Does anyone know the approximate weight of an old Rice horse trailer. Its a 2 horse, aluminium sides rather than wooden. We have just replaced the floor in it so any weight will only be approximate.

We are going to take it to be weighed when its finished (hopefully this weekend if the rain holds off) but im so impatient!

Thanks!


----------



## Taffster (13 March 2009)

I've never seen a wooden rice trailer so wouldnt know but i understand the rice trailers to be heavy around 1500kg unladen that might be the new ones though


----------



## emilyw (13 March 2009)

I reckon it is about 15yrs old at a guess. I only said Ali as thought the old old ones were wooden but that was a wild guess so my mistake!!


----------



## Michelle22 (13 March 2009)

Hi
I have a Rice from 1989, and its unladen weight is 747kg.

Its on the label at the front, just above the Jockey wheel carrier.

Hope this helps.


----------



## molehill (13 March 2009)

I have no idea,but if its too heavy you could always take the tow hitch off and give it to me!!!!My OH has broke mine!
SORRY


----------



## emilyw (13 March 2009)

ha ha dont think hubby would be impressed if I suggested getting rid - he is refurbing it for me. I have to admit it looks great, cant wait to get the last bits finished! Has had new floor, all inside painted, new rubber, all the wheels painted white, the outside is now painted a gorgeous green. Now all I need is some posh horses to put in it - not my 2 mud monsters!!!
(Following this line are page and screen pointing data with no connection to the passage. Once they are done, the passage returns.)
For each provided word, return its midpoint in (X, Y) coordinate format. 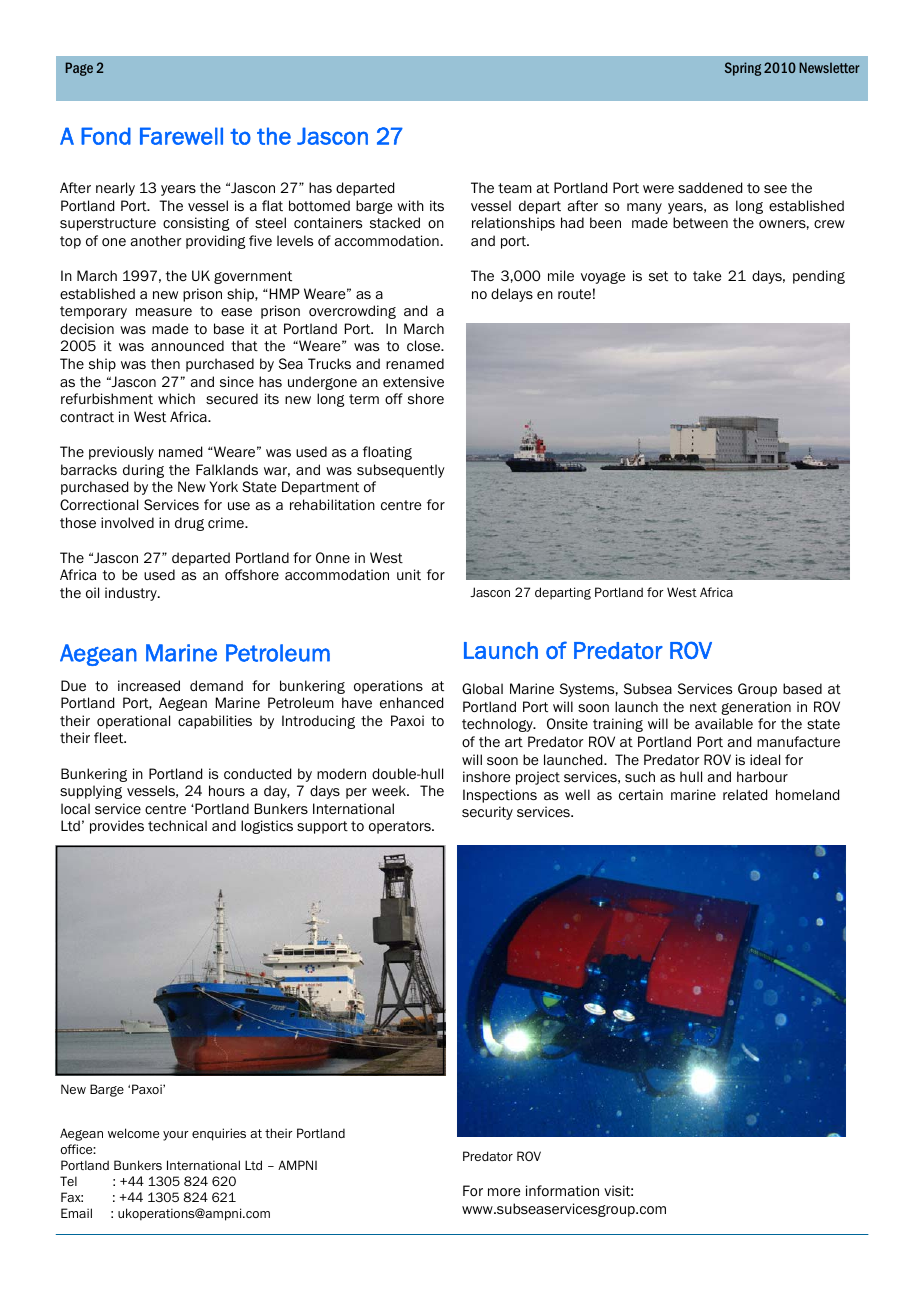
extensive (413, 382)
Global (482, 689)
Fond (106, 136)
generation (756, 708)
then (165, 363)
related (745, 794)
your (176, 1136)
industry (132, 594)
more (504, 1192)
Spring (743, 69)
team (515, 188)
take (707, 275)
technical (177, 825)
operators (401, 827)
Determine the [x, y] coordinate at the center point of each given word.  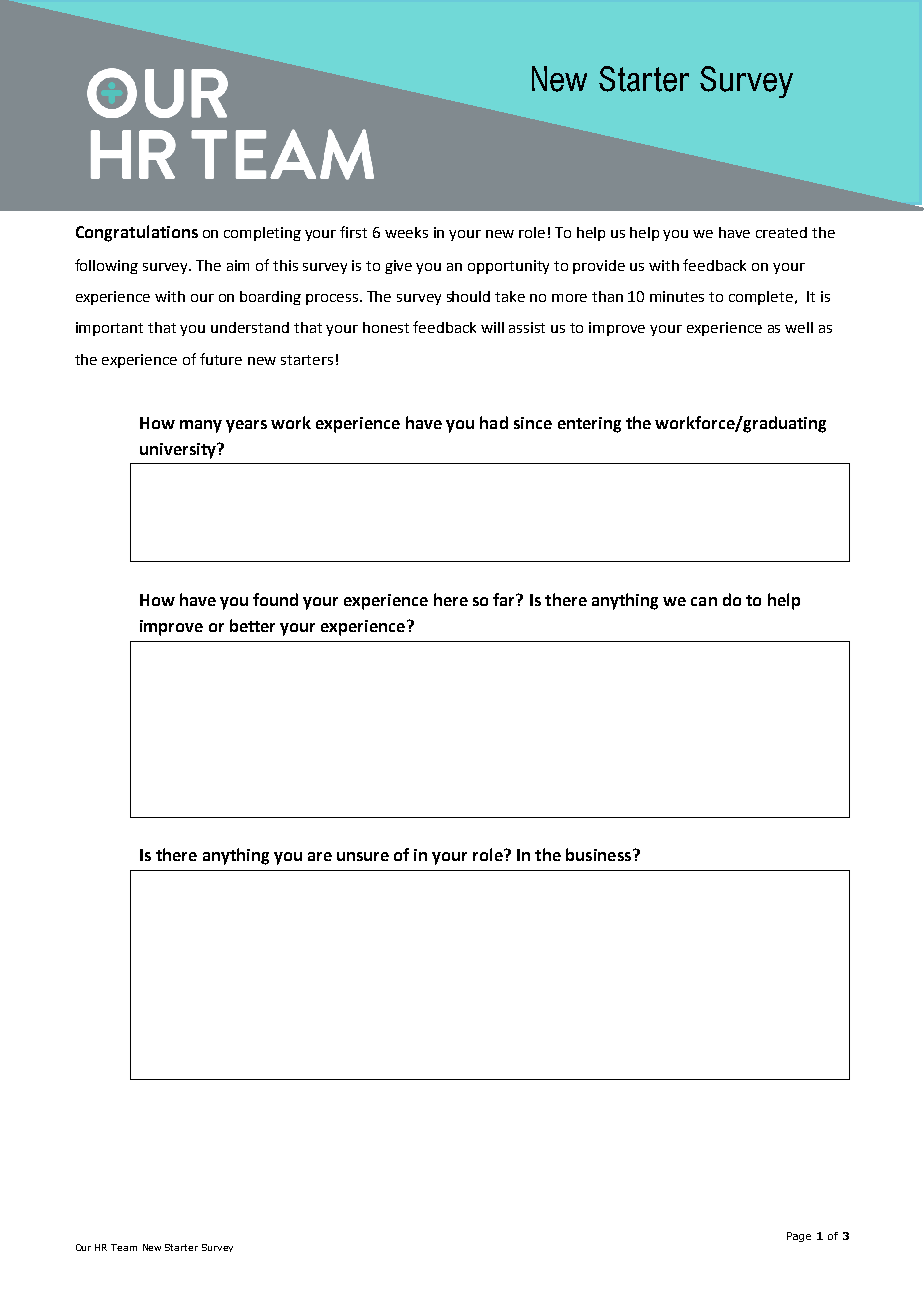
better [252, 625]
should [468, 296]
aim [238, 265]
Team [124, 1247]
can [704, 601]
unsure [363, 856]
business [598, 854]
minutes [677, 296]
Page [799, 1237]
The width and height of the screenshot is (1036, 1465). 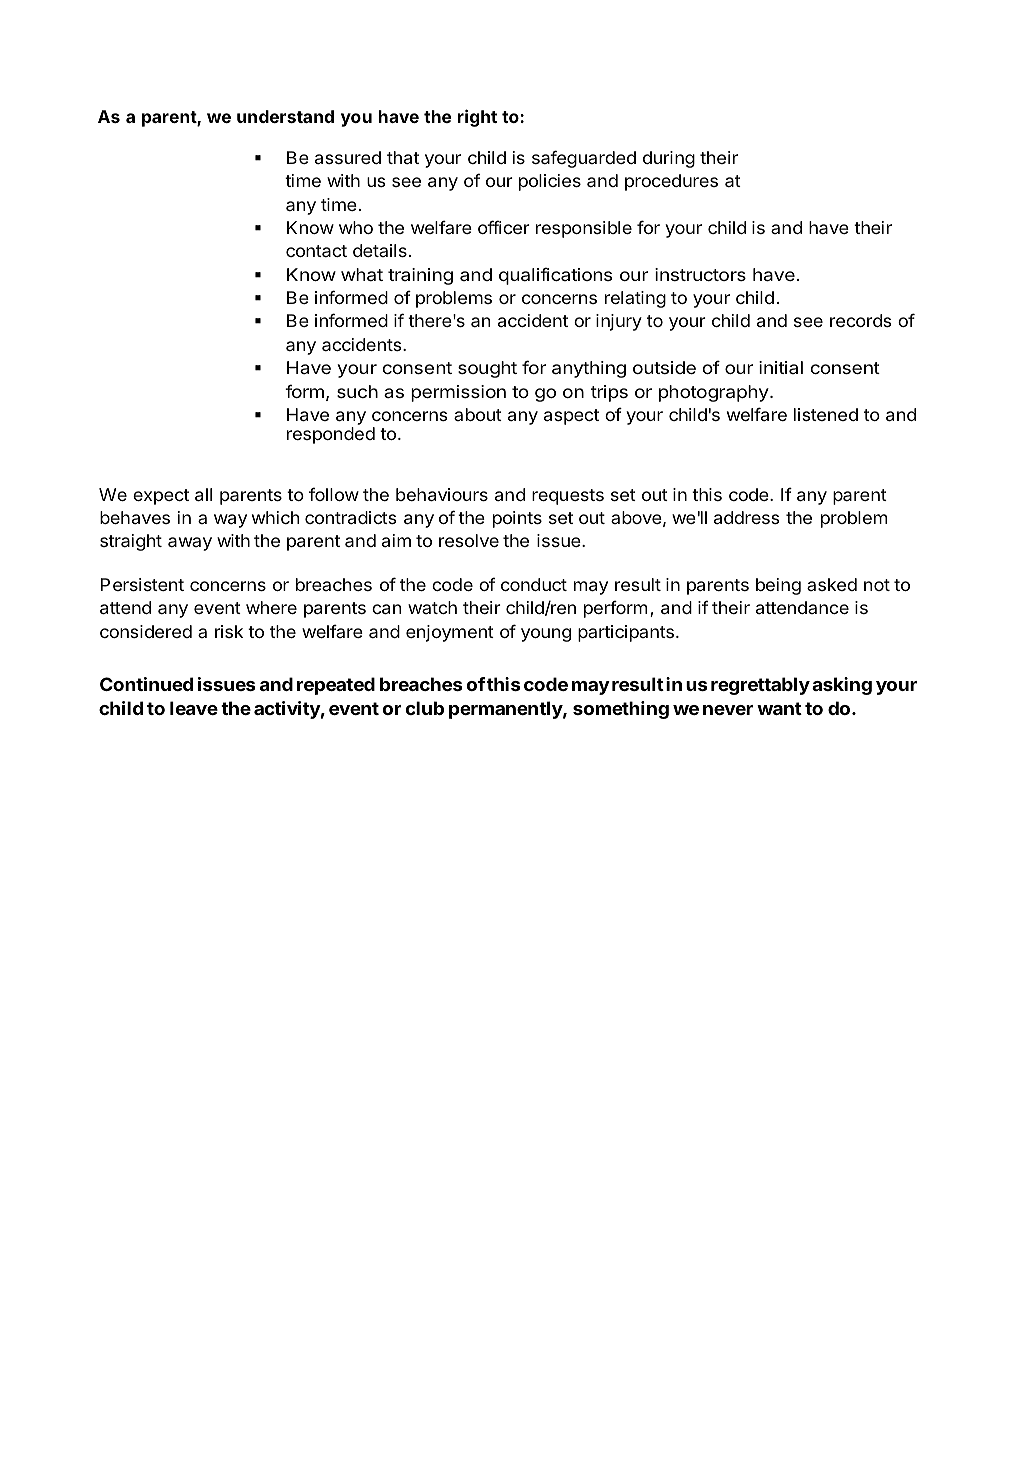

Think my best bet is to stop being impatient and wait to take it to be weighed, hubby is just being very optimistic that its not going to weigh very much at all whereas I think it will weigh a fair bit!


----------



## badgerdog (13 March 2009)

If it's an old Europa one with the aluminium sides it will be similar to my Bahill (I think Rice took over Bahill and the two trailers were exactly the same for a while) and that weighs 650k without the centre partition and a single breast bar.  I took it to a weighbridge so that is the exact weight of mine.
It'll be interesting to see how much it weighs when you take it to the weighbridge.  Keep us updated.


----------